The tracking devices record sunlight levels at regular intervals, which indicate a bird's position in the world. Since they're not transmitters, researchers must retrieve the devices by recapturing the birds in order to have access to a wealth of information about where and how far a bird has traveled.

Recapturing the same tiny birds half a year later sounds like an impossibility, but DeLuca says this wasn't hugely difficult in the case of the highly territorial blackpoll. The teams had placed distinctive leg bands on "their" birds, to tell them apart from others in the spring.

"The birds are very site-faithful," says DeLuca, "and often return to the same exact breeding territory each spring." The two teams regrouped in the areas where they'd banded the blackpolls the previous year. When they spied the distinctive leg bands they unfurled their nets to trap the birds and remove the geolocators.

Fat balls with wings

Since they won't be stopping to refuel, they bulk up, "basically becoming little fat balls with wings," as DeLuca put it.

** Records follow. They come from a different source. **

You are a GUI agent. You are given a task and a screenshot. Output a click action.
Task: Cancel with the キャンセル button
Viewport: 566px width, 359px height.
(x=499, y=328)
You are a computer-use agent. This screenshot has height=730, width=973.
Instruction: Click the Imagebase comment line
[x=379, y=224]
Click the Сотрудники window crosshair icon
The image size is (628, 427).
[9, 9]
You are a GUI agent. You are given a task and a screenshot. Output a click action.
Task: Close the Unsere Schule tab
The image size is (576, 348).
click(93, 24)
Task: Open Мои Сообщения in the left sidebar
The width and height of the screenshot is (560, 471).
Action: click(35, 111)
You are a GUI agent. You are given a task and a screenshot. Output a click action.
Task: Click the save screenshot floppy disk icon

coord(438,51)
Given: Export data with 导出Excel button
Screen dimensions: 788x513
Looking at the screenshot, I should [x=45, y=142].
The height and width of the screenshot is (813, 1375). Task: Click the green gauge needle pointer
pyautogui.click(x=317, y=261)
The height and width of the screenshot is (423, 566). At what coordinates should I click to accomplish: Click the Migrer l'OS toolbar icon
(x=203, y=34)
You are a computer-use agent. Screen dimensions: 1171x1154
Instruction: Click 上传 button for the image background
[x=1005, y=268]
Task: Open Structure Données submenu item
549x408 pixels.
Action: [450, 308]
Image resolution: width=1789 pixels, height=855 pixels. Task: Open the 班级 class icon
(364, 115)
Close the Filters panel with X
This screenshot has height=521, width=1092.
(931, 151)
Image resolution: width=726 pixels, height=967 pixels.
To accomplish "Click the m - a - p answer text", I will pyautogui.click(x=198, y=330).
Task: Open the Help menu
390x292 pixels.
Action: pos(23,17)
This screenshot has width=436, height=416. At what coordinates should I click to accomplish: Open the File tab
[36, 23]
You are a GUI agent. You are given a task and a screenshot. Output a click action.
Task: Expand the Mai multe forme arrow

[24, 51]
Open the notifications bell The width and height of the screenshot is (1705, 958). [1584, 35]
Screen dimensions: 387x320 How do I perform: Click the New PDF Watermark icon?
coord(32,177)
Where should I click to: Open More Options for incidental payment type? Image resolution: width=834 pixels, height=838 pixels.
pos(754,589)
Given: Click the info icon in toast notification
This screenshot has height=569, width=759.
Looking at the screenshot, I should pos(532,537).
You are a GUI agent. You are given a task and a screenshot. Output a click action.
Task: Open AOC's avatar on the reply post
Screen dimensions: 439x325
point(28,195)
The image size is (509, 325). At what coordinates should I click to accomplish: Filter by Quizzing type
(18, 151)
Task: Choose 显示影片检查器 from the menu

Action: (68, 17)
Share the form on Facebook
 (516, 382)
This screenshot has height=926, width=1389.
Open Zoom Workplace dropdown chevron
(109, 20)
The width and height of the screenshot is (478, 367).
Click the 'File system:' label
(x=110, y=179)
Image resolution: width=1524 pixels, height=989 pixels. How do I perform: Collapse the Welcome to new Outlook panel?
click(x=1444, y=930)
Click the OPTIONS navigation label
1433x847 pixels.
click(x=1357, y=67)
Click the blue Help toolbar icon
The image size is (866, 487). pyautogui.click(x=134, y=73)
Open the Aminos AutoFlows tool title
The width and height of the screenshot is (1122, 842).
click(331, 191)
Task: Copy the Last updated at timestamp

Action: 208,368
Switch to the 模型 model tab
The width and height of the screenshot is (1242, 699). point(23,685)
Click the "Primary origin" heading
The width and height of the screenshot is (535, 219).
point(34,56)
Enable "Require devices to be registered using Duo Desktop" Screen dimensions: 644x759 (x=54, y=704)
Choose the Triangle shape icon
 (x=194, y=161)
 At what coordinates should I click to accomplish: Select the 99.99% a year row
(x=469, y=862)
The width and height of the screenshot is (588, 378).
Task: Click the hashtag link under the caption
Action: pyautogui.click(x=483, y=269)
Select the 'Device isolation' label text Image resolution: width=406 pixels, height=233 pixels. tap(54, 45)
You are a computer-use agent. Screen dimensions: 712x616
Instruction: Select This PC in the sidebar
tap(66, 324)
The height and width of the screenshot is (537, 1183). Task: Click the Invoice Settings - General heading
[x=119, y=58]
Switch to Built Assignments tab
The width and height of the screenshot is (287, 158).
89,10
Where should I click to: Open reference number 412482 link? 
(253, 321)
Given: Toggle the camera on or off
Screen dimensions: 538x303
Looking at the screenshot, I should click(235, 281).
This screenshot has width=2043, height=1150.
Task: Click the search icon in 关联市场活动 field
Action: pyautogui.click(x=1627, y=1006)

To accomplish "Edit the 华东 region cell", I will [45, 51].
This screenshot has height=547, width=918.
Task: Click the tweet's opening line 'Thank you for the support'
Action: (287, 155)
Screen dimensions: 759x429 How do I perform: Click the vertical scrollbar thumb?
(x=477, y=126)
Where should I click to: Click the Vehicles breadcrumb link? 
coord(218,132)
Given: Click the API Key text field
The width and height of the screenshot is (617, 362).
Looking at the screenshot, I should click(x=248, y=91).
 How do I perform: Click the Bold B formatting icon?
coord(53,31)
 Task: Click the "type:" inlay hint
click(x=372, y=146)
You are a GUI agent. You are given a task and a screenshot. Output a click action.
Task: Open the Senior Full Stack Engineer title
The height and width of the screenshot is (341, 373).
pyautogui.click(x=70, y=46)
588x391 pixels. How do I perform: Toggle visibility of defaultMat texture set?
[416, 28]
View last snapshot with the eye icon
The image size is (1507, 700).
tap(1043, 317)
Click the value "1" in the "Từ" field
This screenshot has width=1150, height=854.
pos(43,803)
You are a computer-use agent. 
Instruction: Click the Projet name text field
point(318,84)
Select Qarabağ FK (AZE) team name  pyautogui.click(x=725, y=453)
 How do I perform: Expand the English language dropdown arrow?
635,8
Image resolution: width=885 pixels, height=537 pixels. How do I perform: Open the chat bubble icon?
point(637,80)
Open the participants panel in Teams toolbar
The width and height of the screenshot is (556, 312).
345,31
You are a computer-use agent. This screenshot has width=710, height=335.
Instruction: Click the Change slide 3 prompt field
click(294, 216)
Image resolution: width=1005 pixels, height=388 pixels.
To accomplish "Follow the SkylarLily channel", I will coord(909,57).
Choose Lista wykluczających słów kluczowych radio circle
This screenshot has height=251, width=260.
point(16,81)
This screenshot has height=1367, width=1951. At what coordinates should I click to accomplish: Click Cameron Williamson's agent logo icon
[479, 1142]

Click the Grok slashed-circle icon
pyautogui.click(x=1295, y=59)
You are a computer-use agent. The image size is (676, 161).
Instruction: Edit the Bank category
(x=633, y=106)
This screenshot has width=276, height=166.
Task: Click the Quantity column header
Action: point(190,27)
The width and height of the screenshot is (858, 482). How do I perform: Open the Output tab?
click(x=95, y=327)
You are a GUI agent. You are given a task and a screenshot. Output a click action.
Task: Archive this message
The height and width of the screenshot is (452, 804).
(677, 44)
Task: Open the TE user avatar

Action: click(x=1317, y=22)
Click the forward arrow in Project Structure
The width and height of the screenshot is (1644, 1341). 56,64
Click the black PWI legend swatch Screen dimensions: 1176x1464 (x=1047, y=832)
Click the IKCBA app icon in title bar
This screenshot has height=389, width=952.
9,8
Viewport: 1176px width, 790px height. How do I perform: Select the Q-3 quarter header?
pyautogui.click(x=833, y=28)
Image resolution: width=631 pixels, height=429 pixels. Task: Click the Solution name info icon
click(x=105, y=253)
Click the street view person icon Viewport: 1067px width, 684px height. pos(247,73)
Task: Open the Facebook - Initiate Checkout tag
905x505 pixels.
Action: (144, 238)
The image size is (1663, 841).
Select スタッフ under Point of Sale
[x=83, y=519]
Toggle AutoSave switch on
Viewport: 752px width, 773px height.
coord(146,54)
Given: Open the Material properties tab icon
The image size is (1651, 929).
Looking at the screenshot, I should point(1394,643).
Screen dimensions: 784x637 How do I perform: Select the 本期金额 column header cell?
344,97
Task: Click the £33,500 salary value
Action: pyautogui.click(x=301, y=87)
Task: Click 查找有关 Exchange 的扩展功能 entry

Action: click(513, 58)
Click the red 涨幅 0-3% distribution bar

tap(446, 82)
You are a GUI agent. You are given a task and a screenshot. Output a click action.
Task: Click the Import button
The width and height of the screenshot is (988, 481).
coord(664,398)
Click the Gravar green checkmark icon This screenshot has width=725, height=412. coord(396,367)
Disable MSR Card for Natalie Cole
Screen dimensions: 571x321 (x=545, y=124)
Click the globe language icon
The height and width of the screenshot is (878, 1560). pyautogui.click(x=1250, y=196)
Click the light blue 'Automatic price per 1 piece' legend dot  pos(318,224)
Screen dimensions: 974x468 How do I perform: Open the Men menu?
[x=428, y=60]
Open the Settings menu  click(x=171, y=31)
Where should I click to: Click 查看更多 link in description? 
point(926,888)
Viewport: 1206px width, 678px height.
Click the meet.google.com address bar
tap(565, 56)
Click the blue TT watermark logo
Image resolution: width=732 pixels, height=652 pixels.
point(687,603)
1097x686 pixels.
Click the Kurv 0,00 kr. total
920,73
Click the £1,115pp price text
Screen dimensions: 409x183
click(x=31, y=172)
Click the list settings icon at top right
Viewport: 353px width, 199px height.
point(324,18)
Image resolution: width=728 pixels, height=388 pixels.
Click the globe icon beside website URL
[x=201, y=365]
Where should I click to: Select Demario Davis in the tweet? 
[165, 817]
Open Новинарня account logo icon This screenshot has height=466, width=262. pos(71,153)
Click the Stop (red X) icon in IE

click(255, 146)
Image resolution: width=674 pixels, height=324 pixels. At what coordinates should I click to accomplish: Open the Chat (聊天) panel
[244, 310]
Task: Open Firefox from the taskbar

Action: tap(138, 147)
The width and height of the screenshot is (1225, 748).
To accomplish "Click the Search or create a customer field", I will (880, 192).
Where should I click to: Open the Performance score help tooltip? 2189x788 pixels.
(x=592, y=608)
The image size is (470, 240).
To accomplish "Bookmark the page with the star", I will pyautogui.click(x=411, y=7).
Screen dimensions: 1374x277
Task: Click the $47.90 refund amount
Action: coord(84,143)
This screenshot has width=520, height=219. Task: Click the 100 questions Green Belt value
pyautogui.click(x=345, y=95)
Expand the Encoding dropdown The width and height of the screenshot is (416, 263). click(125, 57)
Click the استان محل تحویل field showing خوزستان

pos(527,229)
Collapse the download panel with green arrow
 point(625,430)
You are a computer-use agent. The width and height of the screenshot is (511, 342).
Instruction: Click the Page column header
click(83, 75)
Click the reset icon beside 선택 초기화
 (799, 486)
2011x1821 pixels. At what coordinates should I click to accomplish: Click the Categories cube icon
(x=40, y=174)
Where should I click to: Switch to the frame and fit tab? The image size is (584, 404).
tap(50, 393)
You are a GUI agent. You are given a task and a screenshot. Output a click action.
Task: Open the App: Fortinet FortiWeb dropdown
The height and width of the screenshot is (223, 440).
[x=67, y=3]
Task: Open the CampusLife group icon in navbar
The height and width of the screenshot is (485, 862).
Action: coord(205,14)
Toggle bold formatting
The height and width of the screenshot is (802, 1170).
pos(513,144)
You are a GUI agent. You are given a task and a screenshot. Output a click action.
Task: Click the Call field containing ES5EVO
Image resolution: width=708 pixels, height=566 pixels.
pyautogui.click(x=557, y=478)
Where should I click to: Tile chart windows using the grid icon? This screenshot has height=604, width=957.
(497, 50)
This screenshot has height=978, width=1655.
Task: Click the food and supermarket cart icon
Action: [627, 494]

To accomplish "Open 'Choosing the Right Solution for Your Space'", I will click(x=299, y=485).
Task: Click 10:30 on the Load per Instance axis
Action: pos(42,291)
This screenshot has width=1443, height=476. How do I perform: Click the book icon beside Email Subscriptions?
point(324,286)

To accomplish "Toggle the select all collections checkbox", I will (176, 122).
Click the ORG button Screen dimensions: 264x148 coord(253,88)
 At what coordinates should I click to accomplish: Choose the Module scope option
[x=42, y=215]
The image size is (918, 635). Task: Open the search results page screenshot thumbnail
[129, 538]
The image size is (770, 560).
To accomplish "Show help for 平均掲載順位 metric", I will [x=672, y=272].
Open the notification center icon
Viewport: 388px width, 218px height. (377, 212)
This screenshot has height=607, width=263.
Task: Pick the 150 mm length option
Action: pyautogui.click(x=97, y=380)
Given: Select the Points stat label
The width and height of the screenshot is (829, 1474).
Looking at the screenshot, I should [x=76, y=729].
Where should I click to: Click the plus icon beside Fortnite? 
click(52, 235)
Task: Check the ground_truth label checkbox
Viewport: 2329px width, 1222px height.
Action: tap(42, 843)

Why do they do it? No one really knows. Researchers speculate that the over-water route may be a remnant of an ancient migratory path. Or it could be safer than a route over land, filled with dangers like glass buildings, cats and cars. Or perhaps compressing the migratory period is safer, in the long run.

Migration is an extremely hazardous time for birds, with only about half of them surviving its gantlet of dangers. One small bird follows a unique path as it heads southward each year, a journey that's now one for the record books.

St. Paul resident Val Cunningham, who volunteers with the St. Paul Audubon Society and writes about nature for local, regional and national newspapers and magazines, can be reached at valwrites@comcast.net

On the decline

The Cornell Lab of Ornithology calls the blackpoll warbler "one of the most common birds of the boreal forest," which is where most of them breed. However, last year's State of the Birds report, assembled by a consortium of agencies and conservation groups, lists the blackpoll as one of 33 bird species in steep decline. Habitat loss is the main issue for all of these birds.